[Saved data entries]
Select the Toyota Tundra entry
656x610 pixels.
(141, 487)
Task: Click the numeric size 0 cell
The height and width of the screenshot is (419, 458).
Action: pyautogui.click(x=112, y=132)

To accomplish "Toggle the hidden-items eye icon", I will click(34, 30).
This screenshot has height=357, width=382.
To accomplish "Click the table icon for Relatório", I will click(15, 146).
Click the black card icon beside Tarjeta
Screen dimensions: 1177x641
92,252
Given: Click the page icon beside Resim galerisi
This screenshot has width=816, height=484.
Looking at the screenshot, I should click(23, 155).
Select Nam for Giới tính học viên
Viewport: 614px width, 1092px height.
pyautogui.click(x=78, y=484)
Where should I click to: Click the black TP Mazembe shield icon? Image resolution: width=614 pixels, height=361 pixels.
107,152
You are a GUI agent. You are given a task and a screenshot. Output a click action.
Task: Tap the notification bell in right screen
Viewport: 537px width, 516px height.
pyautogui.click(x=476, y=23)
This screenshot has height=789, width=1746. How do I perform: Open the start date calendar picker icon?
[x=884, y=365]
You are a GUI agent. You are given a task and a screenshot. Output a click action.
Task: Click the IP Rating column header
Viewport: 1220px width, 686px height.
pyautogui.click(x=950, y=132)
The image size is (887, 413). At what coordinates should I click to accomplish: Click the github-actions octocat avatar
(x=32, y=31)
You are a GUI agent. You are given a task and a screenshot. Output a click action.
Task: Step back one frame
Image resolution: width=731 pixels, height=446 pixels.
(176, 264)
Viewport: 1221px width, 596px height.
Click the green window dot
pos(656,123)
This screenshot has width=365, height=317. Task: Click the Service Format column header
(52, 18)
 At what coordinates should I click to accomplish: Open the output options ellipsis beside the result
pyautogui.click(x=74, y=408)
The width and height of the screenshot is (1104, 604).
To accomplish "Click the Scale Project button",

▶ TASK TO CARRY OUT: From the first line to the last, give the data again exactly.

▶ ANSWER TO THE PROBLEM:
Select the Toyota Tundra entry
656x610 pixels.
(141, 487)
Task: Click the numeric size 0 cell
The height and width of the screenshot is (419, 458).
Action: pyautogui.click(x=112, y=132)

To accomplish "Toggle the hidden-items eye icon", I will click(34, 30).
This screenshot has height=357, width=382.
To accomplish "Click the table icon for Relatório", I will click(15, 146).
Click the black card icon beside Tarjeta
Screen dimensions: 1177x641
92,252
Given: Click the page icon beside Resim galerisi
This screenshot has width=816, height=484.
Looking at the screenshot, I should click(23, 155).
Select Nam for Giới tính học viên
Viewport: 614px width, 1092px height.
pyautogui.click(x=78, y=484)
Where should I click to: Click the black TP Mazembe shield icon? Image resolution: width=614 pixels, height=361 pixels.
107,152
You are a GUI agent. You are given a task and a screenshot. Output a click action.
Task: Tap the notification bell in right screen
Viewport: 537px width, 516px height.
pyautogui.click(x=476, y=23)
This screenshot has height=789, width=1746. How do I perform: Open the start date calendar picker icon?
[x=884, y=365]
You are a GUI agent. You are given a task and a screenshot. Output a click action.
Task: Click the IP Rating column header
Viewport: 1220px width, 686px height.
pyautogui.click(x=950, y=132)
The image size is (887, 413). At what coordinates should I click to accomplish: Click the github-actions octocat avatar
(x=32, y=31)
You are a GUI agent. You are given a task and a screenshot. Output a click action.
Task: Step back one frame
Image resolution: width=731 pixels, height=446 pixels.
(176, 264)
Viewport: 1221px width, 596px height.
Click the green window dot
pos(656,123)
This screenshot has width=365, height=317. Task: Click the Service Format column header
(52, 18)
 At what coordinates should I click to accomplish: Open the output options ellipsis beside the result
pyautogui.click(x=74, y=408)
The width and height of the screenshot is (1104, 604).
To accomplish "Click the Scale Project button",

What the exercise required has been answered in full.